## Task brief
Repeat the listing below word for word, minus the pictures.

## Records for processing

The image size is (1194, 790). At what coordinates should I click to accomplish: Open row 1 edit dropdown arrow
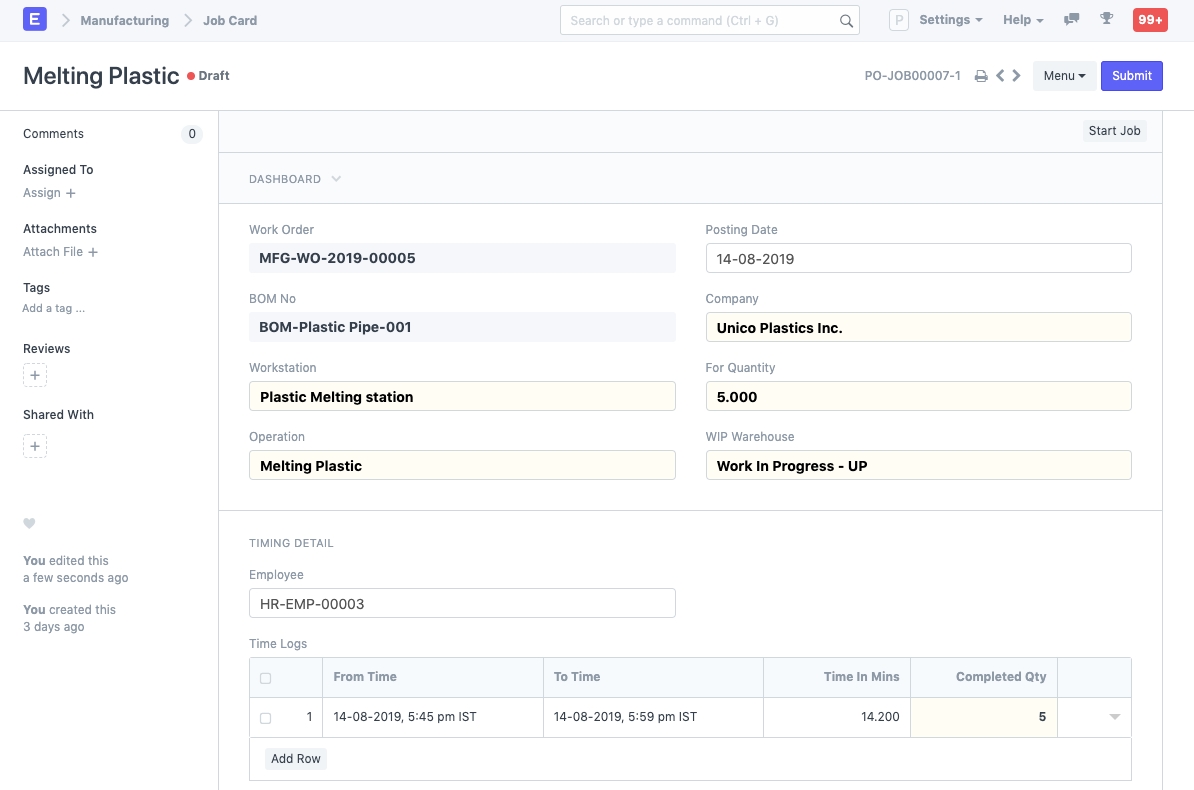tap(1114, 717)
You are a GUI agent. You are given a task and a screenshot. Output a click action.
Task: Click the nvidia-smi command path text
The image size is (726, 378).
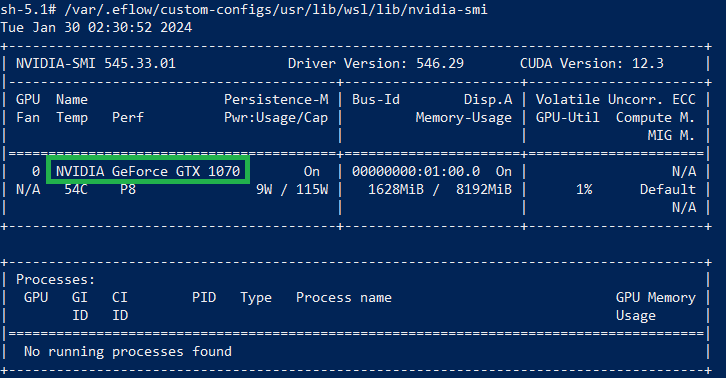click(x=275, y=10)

## Task answer
The image size is (1194, 790). At what coordinates should I click to accomplish: Open row 1 edit dropdown arrow
tap(1114, 717)
You are a GUI agent. You are given a task and a screenshot. Output a click action.
Task: Click the nvidia-smi command path text
The image size is (726, 378).
click(x=275, y=10)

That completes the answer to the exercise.